The goal of this retrospective review was to determine whether fluoroscopic guidance improves acetabular cup abduction and anteversion alignment during anterior total hip arthroplasty. The authors retrospectively reviewed 199 patients (fluoroscopy group, 98; nonfluoroscopy group, 101) who underwent anterior total hip arthroplasty at a single center with and without C-arm fluoroscopy guidance. Included in the study were patients of any age who underwent primary anterior approach total hip arthroplasty performed by a single surgeon, with 6-month postoperative anteroposterior pelvis radiographs.

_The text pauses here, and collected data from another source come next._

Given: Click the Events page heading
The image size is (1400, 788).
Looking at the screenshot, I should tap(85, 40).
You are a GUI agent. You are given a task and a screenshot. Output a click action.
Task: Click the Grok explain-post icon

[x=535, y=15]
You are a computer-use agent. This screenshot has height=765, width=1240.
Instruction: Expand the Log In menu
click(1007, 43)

Acetabular cup abduction and anteversion angles were measured and compared between groups. Mean acetabular cup abduction and anteversion angles were 43.4° (range, 26.0°-57.4°) and 23.1° (range, 17°-28°), respectively, in the fluoroscopy group. Mean abduction and anteversion angles were 45.9° (range, 29.7°-61.3°) and 23.1° (range, 17°-28°), respectively, after anterior total hip arthroplasty without the use of C-arm guidance (nonfluoroscopy group). The use of fluoroscopy was associated with a statistically significant difference in cup abduction (P=.002) but no statistically significant difference in anteversion angles. In the fluoroscopy group, 80% of implants were within the combined safe zone compared with 63% in the nonfluoroscopy group. A significantly higher percentage of both acetabular cup abduction angles and combined anteversion and abduction angles were in the safe zone in the fluoroscopy group. Fluoroscopy is not required for proper anteversion placement of acetabular components, but it may increase ideal safe zone placement of components.